Mr Armstrong hurriedly scrawled two notes.

“Take a cab, and leave this note at — Hospital. Let the nurse I have asked for come back in the cab at once. Then go on with this note to Sir William Dove, and bring word from him the earliest moment he can be here. Don’t lose an instant.”

“Captain Oliphant,” said he, as soon as the messenger had gone, “three is too many for this room. I am here to relieve guard. You need rest. Dr Brandram will be here any moment. Bring him up directly he comes.”

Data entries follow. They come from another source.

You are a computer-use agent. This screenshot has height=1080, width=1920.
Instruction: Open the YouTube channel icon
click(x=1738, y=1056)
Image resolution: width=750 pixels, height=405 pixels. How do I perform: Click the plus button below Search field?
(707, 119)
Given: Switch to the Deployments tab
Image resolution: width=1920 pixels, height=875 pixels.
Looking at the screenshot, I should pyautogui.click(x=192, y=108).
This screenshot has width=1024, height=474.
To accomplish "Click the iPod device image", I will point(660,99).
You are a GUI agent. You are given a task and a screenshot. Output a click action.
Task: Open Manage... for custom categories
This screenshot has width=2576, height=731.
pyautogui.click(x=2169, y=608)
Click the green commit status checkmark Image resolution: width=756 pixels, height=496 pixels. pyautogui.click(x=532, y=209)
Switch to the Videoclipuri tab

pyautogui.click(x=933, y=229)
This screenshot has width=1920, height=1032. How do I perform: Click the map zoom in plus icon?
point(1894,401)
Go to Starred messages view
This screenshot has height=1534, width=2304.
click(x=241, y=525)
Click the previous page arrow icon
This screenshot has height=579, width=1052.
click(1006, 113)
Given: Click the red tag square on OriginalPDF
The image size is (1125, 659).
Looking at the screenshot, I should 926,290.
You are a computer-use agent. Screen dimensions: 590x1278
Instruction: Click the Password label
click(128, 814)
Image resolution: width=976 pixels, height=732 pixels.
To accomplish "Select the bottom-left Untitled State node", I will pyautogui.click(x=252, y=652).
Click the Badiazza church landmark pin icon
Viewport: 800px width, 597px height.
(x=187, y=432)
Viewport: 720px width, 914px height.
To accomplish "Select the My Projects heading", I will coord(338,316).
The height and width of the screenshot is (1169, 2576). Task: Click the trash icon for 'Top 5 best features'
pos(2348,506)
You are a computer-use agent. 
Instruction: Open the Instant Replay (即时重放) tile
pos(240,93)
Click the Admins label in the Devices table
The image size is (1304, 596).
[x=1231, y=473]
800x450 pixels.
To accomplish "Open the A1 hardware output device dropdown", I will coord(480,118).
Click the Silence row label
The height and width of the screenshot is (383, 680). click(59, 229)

Captain Oliphant was certainly deserving of a little sympathy. He had borne the burden and heat of the day, and now another was entering into his labour. But the tutor’s tone had an ugly ring about it, which, for the moment, cowed the injured gentleman, and constrained him, after glowering for a moment or two, and trying to articulate a protest, meekly to withdraw.

“My responsibility ends where yours begins,” said he, with his best sneer. “I grudge none of the trouble I have taken for the dear boy, but I must decline to remain here as the assistant of Signor Francisco the music-hall cad.”

“I can imagine it might be painful,” said Mr Armstrong drily; “but the immediate thing to be desired is that you should not consume the oxygen in this room. Explanations will do later.”

Captain Oliphant was not at hand that evening to meet the doctors. A business engagement had summoned him to Maxfield, where he rejoiced the hearts of his two children by a sudden arrival at breakfast-time.

A curt note from Armstrong the same afternoon apprised him that his movements had been anticipated.

“Doctors not without hope. Admirable nurse secured. Brandram and I remain here.”

Captain Oliphant derived scant consolation from this announcement, and quite forgot his business engagement in his mortification and ill temper. He dropped in during the day to see Mr Pottinger, to discuss his grievance with that legal luminary. But Mr Pottinger, as the reader is aware, had complications of another kind to disclose. He astonished his visitor with an account of the surprise visit of Mr Ratman a few days previously, and of that gentleman’s astounding claims to the name of Ingleton.